ACTIVITY
Of the lines in the data below, write out exactly those from the one holding "Astros could force" through the one holding "Off-season moves gives", both included.

Collected data
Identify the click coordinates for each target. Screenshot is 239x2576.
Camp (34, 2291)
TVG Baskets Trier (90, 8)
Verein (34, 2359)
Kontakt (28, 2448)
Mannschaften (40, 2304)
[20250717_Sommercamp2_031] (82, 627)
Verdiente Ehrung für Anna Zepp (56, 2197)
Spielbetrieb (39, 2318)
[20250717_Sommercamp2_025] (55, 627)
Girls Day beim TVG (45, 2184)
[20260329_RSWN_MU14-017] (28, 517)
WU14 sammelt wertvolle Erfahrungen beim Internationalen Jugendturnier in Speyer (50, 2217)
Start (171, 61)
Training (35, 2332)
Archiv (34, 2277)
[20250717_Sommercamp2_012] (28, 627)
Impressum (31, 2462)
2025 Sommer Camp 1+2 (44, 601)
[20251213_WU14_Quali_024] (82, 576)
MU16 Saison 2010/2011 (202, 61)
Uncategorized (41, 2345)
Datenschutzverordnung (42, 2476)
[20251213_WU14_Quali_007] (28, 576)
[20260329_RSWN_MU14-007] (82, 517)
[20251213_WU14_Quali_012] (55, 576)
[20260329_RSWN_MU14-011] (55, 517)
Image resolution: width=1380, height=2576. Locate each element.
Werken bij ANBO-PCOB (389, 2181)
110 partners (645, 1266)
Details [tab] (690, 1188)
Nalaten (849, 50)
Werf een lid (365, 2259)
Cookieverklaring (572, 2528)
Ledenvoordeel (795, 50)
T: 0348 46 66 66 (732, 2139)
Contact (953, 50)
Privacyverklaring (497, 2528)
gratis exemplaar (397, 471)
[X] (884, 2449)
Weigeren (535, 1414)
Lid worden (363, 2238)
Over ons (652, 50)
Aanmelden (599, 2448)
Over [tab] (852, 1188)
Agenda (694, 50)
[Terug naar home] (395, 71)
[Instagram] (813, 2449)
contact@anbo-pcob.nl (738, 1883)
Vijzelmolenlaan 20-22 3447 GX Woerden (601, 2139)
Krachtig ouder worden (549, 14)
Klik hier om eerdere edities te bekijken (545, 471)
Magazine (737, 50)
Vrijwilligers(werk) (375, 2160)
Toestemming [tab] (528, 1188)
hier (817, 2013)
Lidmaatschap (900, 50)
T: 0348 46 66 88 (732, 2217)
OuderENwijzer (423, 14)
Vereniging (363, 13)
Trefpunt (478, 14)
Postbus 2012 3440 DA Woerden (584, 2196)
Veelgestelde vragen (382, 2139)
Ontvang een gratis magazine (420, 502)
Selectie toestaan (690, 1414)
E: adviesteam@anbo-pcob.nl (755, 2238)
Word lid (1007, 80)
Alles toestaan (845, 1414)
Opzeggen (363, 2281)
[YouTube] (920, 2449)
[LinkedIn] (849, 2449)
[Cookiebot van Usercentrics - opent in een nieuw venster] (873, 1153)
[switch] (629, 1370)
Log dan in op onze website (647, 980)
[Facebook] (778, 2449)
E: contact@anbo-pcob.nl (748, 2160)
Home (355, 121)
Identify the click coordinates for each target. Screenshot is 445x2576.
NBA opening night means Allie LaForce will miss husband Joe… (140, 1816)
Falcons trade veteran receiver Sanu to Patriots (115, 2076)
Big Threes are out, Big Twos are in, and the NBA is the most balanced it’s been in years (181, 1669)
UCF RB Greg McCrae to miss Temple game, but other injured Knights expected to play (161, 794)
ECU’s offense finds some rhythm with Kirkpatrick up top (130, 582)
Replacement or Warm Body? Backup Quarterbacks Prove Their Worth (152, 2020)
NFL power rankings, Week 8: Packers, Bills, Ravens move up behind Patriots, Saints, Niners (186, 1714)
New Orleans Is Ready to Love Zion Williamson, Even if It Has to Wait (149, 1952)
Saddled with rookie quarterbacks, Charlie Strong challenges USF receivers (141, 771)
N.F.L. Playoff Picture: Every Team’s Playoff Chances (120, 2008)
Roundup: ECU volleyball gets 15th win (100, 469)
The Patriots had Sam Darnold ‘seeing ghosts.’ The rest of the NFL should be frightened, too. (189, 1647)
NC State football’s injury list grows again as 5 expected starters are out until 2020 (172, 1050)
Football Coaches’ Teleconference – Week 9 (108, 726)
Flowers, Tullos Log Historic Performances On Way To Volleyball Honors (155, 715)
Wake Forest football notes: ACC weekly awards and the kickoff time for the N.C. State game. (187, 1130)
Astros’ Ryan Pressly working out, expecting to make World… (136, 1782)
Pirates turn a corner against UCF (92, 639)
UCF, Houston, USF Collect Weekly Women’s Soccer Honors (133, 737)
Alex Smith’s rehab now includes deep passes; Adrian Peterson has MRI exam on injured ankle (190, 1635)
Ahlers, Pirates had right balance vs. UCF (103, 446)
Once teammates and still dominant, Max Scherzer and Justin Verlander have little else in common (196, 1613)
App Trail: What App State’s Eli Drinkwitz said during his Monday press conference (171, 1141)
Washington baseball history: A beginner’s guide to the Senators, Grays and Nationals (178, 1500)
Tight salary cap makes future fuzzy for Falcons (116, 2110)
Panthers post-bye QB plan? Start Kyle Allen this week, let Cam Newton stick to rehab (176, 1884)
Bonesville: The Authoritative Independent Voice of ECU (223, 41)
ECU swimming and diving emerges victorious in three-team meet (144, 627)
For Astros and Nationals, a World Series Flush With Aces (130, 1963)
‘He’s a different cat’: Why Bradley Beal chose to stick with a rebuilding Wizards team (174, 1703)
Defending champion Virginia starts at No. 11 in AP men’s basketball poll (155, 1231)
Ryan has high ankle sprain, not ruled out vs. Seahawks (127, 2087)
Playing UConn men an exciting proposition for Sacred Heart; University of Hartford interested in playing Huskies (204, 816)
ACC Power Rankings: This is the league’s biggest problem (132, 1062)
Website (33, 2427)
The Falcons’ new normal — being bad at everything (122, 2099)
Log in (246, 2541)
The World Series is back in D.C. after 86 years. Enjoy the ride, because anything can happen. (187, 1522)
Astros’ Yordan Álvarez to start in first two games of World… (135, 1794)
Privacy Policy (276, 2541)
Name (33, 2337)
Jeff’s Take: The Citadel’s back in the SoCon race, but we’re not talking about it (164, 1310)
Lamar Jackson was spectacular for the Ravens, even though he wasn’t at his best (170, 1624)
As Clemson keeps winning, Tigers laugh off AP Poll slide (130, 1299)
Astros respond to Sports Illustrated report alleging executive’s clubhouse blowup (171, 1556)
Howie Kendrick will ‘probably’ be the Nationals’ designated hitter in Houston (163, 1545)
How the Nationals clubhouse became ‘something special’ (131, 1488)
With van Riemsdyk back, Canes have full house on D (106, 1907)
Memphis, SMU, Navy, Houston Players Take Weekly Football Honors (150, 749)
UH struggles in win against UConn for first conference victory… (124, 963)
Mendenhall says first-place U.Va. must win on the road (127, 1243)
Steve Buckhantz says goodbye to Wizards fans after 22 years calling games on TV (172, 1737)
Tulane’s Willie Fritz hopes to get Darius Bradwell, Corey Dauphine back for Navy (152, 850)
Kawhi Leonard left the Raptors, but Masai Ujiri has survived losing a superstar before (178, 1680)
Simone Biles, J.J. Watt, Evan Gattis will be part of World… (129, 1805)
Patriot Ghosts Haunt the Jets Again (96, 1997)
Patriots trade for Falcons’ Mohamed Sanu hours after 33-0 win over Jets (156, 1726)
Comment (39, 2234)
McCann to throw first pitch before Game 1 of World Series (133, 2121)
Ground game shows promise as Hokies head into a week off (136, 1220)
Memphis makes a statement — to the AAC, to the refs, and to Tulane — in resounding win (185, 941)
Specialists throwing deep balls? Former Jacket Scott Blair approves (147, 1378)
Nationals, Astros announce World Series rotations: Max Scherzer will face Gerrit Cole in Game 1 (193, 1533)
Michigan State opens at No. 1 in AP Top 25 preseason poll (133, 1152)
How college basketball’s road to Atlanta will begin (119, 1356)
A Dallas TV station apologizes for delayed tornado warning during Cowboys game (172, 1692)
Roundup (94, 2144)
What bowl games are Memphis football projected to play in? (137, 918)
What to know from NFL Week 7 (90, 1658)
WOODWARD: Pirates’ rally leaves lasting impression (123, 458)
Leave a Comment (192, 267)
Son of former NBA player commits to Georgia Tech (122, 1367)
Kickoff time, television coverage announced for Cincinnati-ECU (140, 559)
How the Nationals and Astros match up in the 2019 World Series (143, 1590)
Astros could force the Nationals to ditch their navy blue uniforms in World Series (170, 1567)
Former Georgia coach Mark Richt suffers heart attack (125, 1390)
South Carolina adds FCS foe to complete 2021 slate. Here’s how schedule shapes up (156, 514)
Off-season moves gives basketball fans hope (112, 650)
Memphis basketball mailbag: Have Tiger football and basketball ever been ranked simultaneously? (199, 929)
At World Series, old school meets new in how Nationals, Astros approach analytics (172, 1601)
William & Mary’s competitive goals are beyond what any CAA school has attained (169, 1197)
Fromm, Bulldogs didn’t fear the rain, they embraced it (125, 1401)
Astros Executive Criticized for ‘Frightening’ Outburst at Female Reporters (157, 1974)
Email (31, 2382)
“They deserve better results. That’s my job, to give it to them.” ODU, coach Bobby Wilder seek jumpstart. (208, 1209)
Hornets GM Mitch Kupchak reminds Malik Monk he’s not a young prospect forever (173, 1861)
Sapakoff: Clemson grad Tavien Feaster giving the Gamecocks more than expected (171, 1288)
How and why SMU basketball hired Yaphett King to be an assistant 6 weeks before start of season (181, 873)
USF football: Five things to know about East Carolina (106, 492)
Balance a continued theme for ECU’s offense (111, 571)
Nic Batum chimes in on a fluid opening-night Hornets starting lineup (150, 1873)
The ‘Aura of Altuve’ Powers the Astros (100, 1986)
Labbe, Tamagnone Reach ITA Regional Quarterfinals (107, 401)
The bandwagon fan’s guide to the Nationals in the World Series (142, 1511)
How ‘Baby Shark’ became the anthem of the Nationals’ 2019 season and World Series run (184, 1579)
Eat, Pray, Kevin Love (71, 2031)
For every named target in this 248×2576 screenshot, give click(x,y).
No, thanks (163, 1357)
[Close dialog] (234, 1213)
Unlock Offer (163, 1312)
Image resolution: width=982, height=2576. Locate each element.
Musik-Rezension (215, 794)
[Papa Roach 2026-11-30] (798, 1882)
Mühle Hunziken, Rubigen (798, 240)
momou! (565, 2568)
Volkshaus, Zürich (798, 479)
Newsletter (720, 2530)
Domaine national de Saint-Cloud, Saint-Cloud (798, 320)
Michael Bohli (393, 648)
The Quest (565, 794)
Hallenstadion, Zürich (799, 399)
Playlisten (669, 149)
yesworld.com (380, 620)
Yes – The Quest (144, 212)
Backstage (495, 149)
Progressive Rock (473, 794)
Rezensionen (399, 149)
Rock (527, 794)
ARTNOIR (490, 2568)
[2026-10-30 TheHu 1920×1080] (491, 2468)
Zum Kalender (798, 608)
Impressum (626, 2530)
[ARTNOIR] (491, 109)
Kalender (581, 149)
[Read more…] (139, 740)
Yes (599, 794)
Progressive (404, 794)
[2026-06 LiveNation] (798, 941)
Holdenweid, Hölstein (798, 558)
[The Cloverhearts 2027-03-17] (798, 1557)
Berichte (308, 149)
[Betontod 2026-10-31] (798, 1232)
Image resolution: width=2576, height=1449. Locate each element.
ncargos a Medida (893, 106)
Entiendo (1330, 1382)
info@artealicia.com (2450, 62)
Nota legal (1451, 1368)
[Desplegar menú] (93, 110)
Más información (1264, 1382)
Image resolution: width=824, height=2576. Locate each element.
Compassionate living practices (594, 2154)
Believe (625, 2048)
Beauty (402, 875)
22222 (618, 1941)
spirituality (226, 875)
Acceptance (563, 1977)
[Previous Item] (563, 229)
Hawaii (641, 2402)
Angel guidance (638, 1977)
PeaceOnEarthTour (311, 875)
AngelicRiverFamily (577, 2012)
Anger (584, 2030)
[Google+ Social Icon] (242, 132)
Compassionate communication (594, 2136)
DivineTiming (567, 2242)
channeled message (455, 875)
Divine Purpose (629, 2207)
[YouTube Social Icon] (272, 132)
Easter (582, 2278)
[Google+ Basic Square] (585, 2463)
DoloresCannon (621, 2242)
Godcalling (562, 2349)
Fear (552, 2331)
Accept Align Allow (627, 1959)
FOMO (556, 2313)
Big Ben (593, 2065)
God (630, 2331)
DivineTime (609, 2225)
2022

EXPECTED ANSWER
Astros could force the Nationals to ditch their navy blue uniforms in World Series (170, 1567)
Former Georgia coach Mark Richt suffers heart attack (125, 1390)
South Carolina adds FCS foe to complete 2021 slate. Here’s how schedule shapes up (156, 514)
Off-season moves gives basketball fans hope (112, 650)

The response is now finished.